The results and relations between the inoculated BA and ammonia-oxidizing microorganisms indicate a complex competence and cooperation among these species. BA is a widely isolated heterotrophic bacterium that holds a good NH4+ affinity in oligotrophic environments, and the inoculation of BA consumes NH4+ in soil, which makes it more competitive for nitrification by AOM[47]. This in turn provides opportunities for AOA and comammox, whose affinity for ammonium is better than AOB[1, 38, 39, 47, 48], and makes the co-function of AOM in soils possible[49]. In addition, the inoculation of BA into the soils changed the original niche in situ, and new relations between BA and the ammonia-oxidizers were constructed. The network showed that BA and the AOA Thaumarchaeota are at the edge of the network, and they are indirectly and positively connected by a Microbacteriaceae.

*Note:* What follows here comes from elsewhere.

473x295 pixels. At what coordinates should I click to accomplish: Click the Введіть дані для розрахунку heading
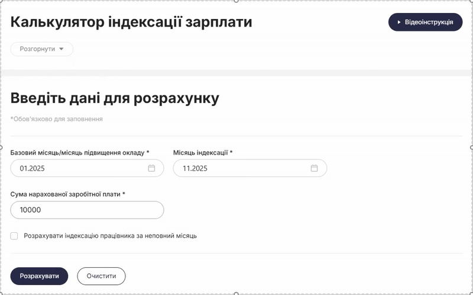(x=115, y=98)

Both BA and Microbacteriaceae contain genes encoding multiheme cytochrome c, which is good for the transport of electrons and facilitates ammonia oxidation, especially AOA[50–52]. To date, no cytochrome c has been found in AOA compared to its wide expression in AOB and comammox[53–55]. Previous studies have confirmed the influence of IEET on anaerobic methane oxidizing microbes[33], which is similar to ammonia-oxidizing microbes. Therefore, we constructed a MFC system to investigate the potential IEET between BA and AOA. Although the MFC systems were carried out for only 14 days, the abundance of AOA in Treatment BA was significantly higher than that in the control. This indicated that the electrons transferred from BA were as high as the typical Shewanella at the cathode side, and the electrons may play a positive role in the abundance of AOA in the soil. Of course, this is only preliminary evidence for the IEET between these two species, but the difference between the 3 treatments did provide evidence that AOA reply positively to the electron transferred from other organisms.
Altogether, this suggests that BA is regulated by all autotrophic AOM in acidic soils via the competence of NH4+ (competence resource) and the facilitation of electron transport (energy supplying), a hypothesis that warrants further experimental elucidation (Fig. 6b).